(Beginning of RECORDS)
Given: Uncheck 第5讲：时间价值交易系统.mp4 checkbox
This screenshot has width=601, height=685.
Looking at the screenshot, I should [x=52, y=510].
(End of RECORDS)
(Beginning of RECORDS)
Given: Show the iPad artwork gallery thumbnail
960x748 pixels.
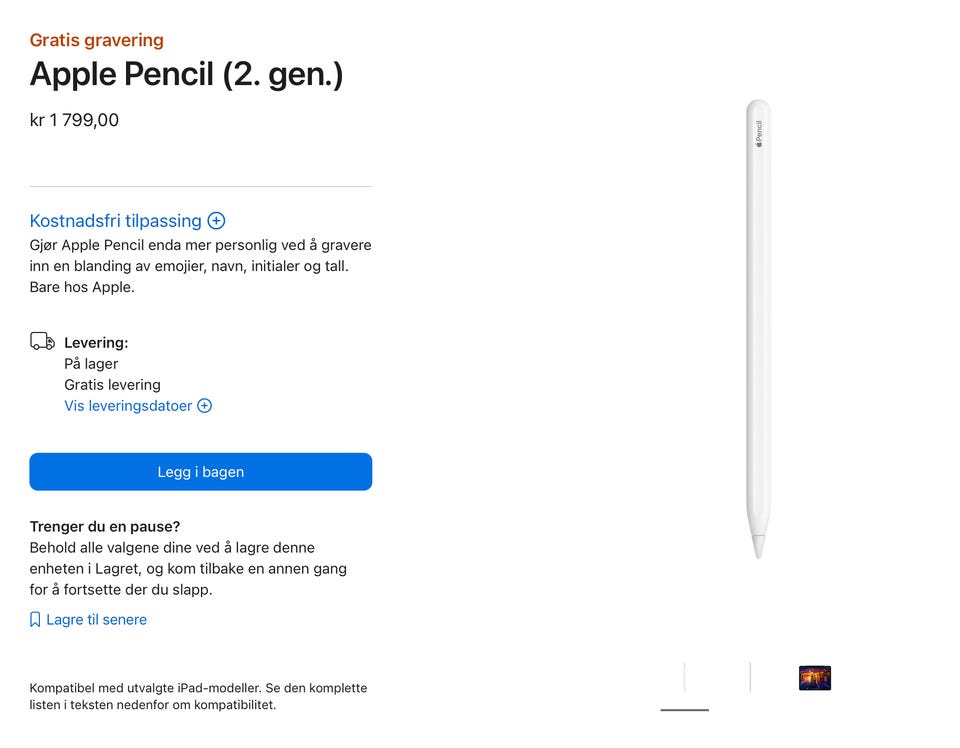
(End of RECORDS)
(Beginning of RECORDS)
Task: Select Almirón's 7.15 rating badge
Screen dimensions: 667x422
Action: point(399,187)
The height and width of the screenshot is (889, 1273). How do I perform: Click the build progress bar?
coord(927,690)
(End of RECORDS)
* TASK GOAL: Using the listing above, report each line that mentions the word "Given".

* RESULT FOR THIS TASK:
Given: Uncheck 第5讲：时间价值交易系统.mp4 checkbox
Given: Show the iPad artwork gallery thumbnail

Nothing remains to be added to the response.